SOURCE PASSAGE:
++++++++++++++++++++

Target enrichment of long open reading frames and ultraconserved
elements to link microevolution and macroevolution in non-model
organisms
Abstract
Despite the increasing accessibility of high-throughput sequencing,
obtaining high-quality genomic data on non-model organisms without
proximate well-assembled and annotated genomes remains challenging. Here
we describe a workflow that takes advantage of distant genomic resources
and ingroup transcriptomes to select and jointly enrich long open
reading frames (ORFs) and ultraconserved elements (UCEs) from genomic
samples for integrative studies of microevolutionary and
macroevolutionary dynamics. This workflow is applied to samples of the
African unionid bivalve tribe Coelaturini (Parreysiinae) at basin and
continent-wide scales. Our results indicate that ORFs are efficiently
captured without prior identification of intron-exon boundaries. The
enrichment of UCEs was less successful, but nevertheless produced
substantial datasets. Exploratory continent-wide phylogenetic analyses
with ORF supercontigs (>515,000 parsimony informative
sites) resulted in a fully resolved phylogeny, the backbone of which was
also retrieved with UCEs (>11,000 informative sites).
Variant calling on ORFs and UCEs of Coelaturini from the Malawi Basin
produced ~2,000 SNPs per population pair. Estimates of
nucleotide diversity and population differentiation were similar for
ORFs and UCEs. They were low compared to previous estimates in mollusks,
but comparable to those in recently diversifying Malawi cichlids and
other taxa at an early stage of speciation. Skimming off-target sequence
data from the same enriched libraries of Coelaturini from the Malawi
Basin, we reconstructed the maternally-inherited mitogenome, which
displays the gene order inferred for the most recent common ancestor of
Unionidae. Overall, our workflow and results provide exciting
perspectives for integrative genomic studies of microevolutionary and
macroevolutionary dynamics in non-model organisms.

++++++++++++++++++++

(Stored dataset items)

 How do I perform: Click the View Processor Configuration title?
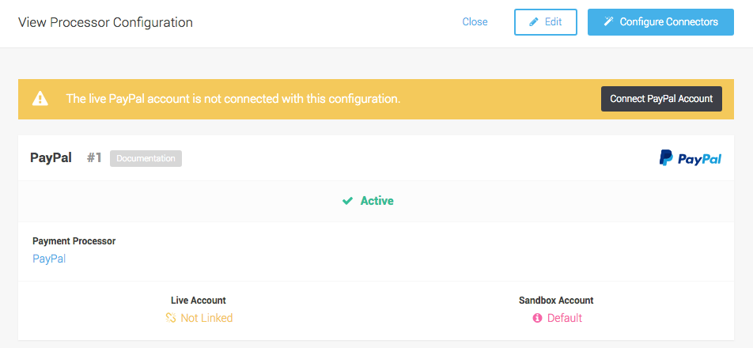[105, 22]
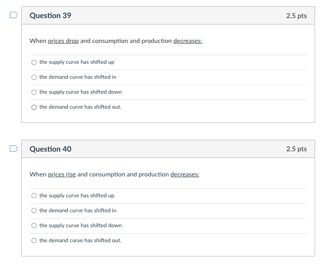Click the Question 40 header title
332x269 pixels.
[x=50, y=149]
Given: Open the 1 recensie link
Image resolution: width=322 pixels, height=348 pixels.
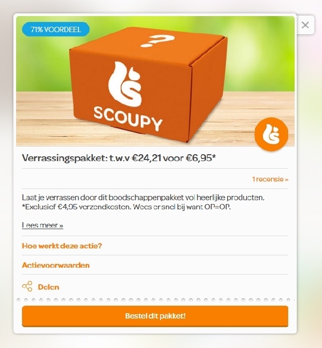Looking at the screenshot, I should (x=270, y=179).
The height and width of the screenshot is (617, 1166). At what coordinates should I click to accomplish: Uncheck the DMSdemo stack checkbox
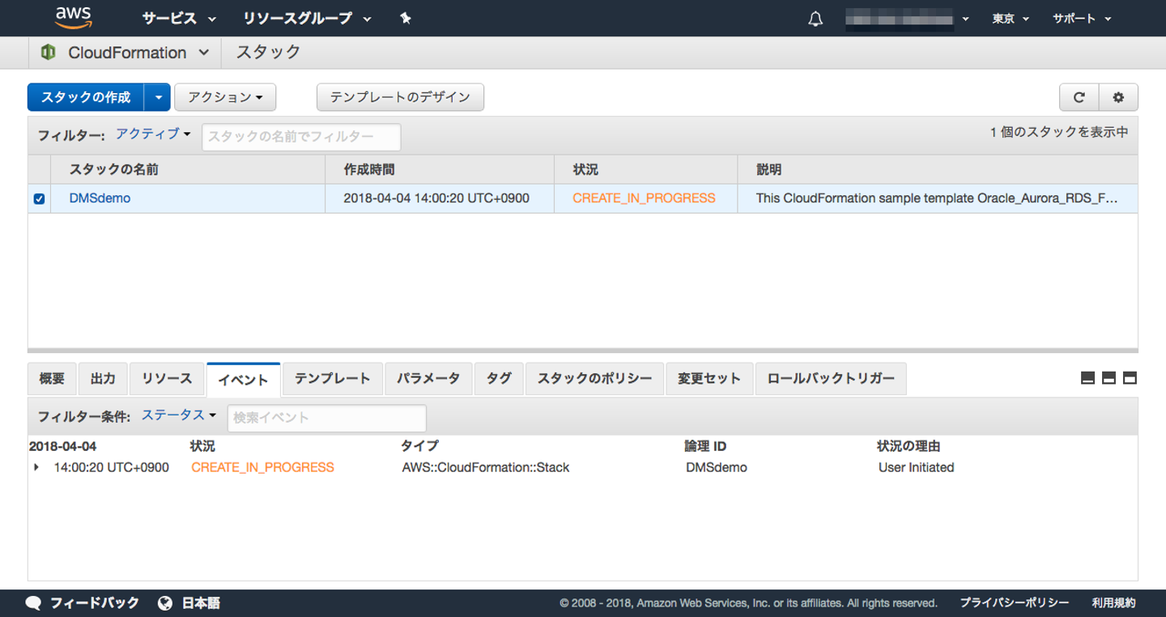click(x=39, y=199)
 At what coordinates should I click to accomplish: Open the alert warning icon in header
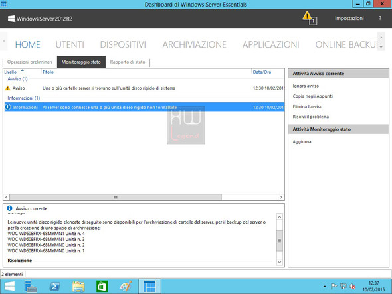click(x=310, y=18)
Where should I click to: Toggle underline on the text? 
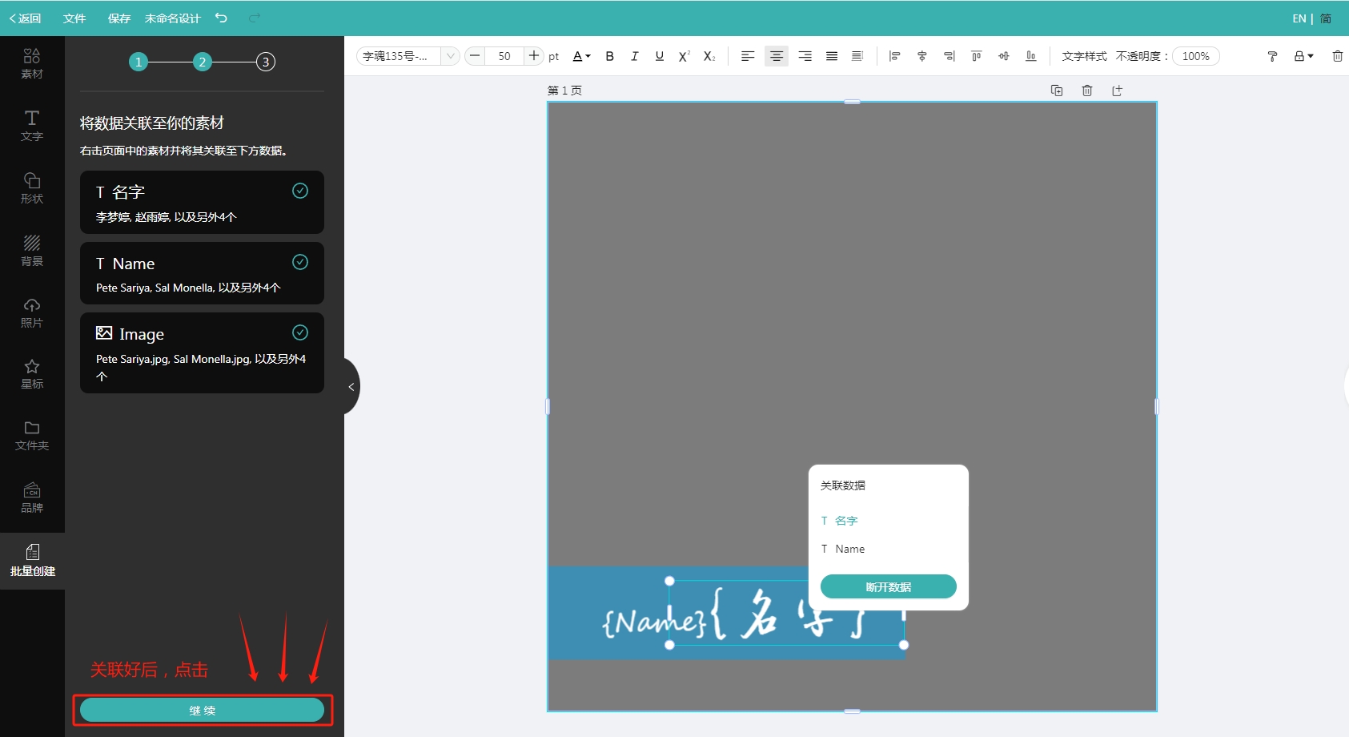click(x=659, y=56)
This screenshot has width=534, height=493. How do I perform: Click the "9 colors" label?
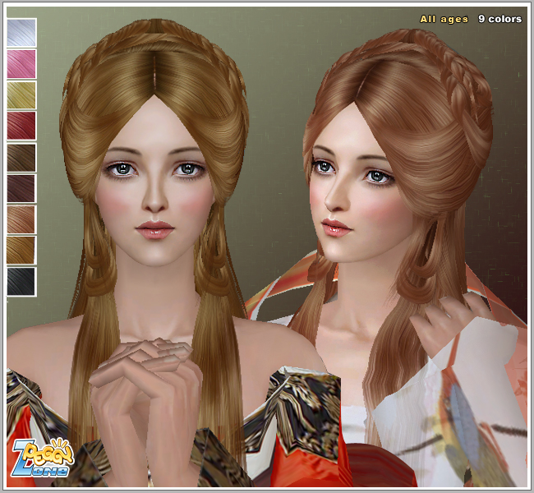[x=499, y=19]
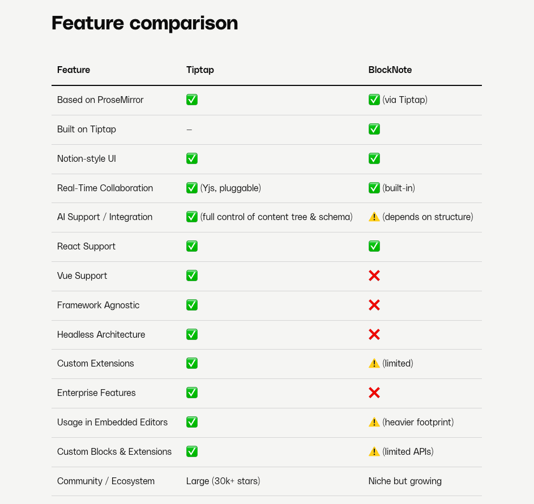Click the BlockNote column header
The image size is (534, 504).
[390, 70]
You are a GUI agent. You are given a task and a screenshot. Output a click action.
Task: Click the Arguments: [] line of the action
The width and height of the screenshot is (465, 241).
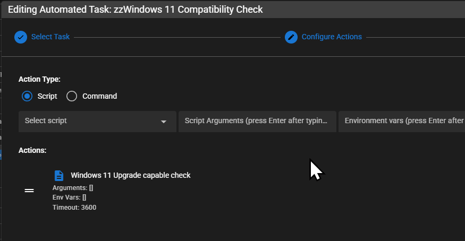pos(73,188)
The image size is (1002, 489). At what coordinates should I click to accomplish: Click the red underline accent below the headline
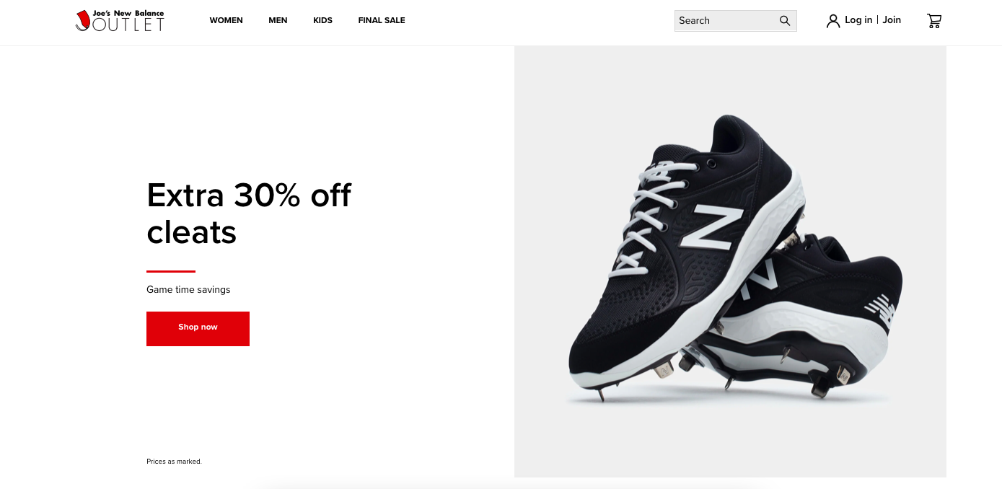point(170,270)
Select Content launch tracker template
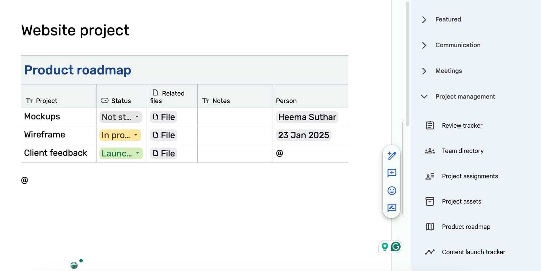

++++++++++++++++++++

EXERCISES TO COMPLETE:
1: According to the abstract, how many SNPs per population pair did variant calling on ORFs and UCEs of Coelaturini from the Malawi Basin produce?
2: From the abstract, extract the stretch from "Variant calling on" through "in non-model organisms.".

ANSWER SET:
1: About 2,000 SNPs per population pair.

2:
Variant calling on ORFs and UCEs of Coelaturini from the Malawi Basin
produced ~2,000 SNPs per population pair. Estimates of
nucleotide diversity and population differentiation were similar for
ORFs and UCEs. They were low compared to previous estimates in mollusks,
but comparable to those in recently diversifying Malawi cichlids and
other taxa at an early stage of speciation. Skimming off-target sequence
data from the same enriched libraries of Coelaturini from the Malawi
Basin, we reconstructed the maternally-inherited mitogenome, which
displays the gene order inferred for the most recent common ancestor of
Unionidae. Overall, our workflow and results provide exciting
perspectives for integrative genomic studies of microevolutionary and
macroevolutionary dynamics in non-model organisms.